This is an automated email from the ASF dual-hosted git repository.
fokko pushed a commit to branch main
in repository https://gitbox.apache.org/repos/asf/iceberg-python.git
The following commit(s) were added to refs/heads/main by this push:
new d7dcd99 Arrow: Support int8 and int16 types (#391)
d7dcd99 is described below
commit d7dcd99f7098d7a61f4d8da193ffd04cd7b63a47
Author: Fokko Driesprong <[email protected]>
AuthorDate: Thu Feb 8 08:46:29 2024 +0100
Arrow: Support int8 and int16 types (#391)
I've checked with Spark, and here byte and short types are converted
to integers.

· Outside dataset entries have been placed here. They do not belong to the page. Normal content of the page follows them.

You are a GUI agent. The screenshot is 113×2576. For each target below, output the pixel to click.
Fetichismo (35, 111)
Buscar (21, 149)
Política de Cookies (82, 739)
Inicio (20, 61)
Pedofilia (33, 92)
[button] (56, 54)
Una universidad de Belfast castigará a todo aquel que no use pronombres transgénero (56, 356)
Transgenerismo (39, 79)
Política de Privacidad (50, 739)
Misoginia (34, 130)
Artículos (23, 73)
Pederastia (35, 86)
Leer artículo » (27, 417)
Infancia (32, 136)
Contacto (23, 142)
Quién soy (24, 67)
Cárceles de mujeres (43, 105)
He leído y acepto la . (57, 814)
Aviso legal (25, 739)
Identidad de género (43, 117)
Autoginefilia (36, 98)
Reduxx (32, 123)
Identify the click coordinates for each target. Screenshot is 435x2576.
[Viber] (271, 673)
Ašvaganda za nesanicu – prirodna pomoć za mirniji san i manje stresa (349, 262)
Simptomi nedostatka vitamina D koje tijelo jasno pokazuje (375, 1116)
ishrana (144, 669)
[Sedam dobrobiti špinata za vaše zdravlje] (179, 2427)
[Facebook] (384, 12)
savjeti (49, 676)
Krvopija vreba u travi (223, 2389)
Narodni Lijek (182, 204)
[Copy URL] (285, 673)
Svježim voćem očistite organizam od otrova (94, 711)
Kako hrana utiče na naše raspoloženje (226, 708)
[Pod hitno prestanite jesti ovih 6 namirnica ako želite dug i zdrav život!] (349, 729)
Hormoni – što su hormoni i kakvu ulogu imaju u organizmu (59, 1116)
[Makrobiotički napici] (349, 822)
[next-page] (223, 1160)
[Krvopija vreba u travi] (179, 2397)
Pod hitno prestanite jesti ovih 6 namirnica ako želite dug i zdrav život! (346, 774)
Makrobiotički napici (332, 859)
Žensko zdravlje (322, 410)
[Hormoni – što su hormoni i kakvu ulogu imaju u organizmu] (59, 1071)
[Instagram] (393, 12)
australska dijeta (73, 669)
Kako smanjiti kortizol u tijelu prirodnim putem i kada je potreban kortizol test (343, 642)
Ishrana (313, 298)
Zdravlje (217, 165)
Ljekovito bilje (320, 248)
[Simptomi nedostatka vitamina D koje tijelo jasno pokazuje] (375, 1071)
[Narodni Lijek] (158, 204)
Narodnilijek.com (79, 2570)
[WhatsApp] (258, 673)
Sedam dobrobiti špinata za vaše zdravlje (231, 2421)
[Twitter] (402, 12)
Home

I think it makes sense to do this for Arrow as well.
---
pyiceberg/io/pyarrow.py | 13 +++++++++----
tests/io/test_pyarrow_visitor.py | 12 ++++++++++++
2 files changed, 21 insertions(+), 4 deletions(-)
diff --git a/pyiceberg/io/pyarrow.py b/pyiceberg/io/pyarrow.py
index 904fab2..1b14771 100644
--- a/pyiceberg/io/pyarrow.py
+++ b/pyiceberg/io/pyarrow.py
@@ -853,10 +853,15 @@ class
_ConvertToIceberg(PyArrowSchemaVisitor[Union[IcebergType, Schema]]):
def primitive(self, primitive: pa.DataType) -> PrimitiveType:
if pa.types.is_boolean(primitive):
return BooleanType()
- elif pa.types.is_int32(primitive):
- return IntegerType()
- elif pa.types.is_int64(primitive):
- return LongType()
+ elif pa.types.is_integer(primitive):
+ width = primitive.bit_width
+ if width <= 32:
+ return IntegerType()
+ elif width <= 64:
+ return LongType()
+ else:
+ # Does not exist (yet)
+ raise TypeError(f"Unsupported integer type: {primitive}")
elif pa.types.is_float32(primitive):
return FloatType()
elif pa.types.is_float64(primitive):
diff --git a/tests/io/test_pyarrow_visitor.py b/tests/io/test_pyarrow_visitor.py
index c30a53a..c6ba18c 100644
--- a/tests/io/test_pyarrow_visitor.py
+++ b/tests/io/test_pyarrow_visitor.py
@@ -84,6 +84,18 @@ def test_pyarrow_boolean_to_iceberg() -> None:
assert visit(converted_iceberg_type, _ConvertToArrowSchema()) ==
pyarrow_type
+def test_pyarrow_int8_to_iceberg() -> None:
+ pyarrow_type = pa.int8()
+ converted_iceberg_type = visit_pyarrow(pyarrow_type, _ConvertToIceberg())
+ assert converted_iceberg_type == IntegerType()
+
+
+def test_pyarrow_int16_to_iceberg() -> None:
+ pyarrow_type = pa.int16()
+ converted_iceberg_type = visit_pyarrow(pyarrow_type, _ConvertToIceberg())
+ assert converted_iceberg_type == IntegerType()
+
+
def test_pyarrow_int32_to_iceberg() -> None:
pyarrow_type = pa.int32()
converted_iceberg_type = visit_pyarrow(pyarrow_type, _ConvertToIceberg())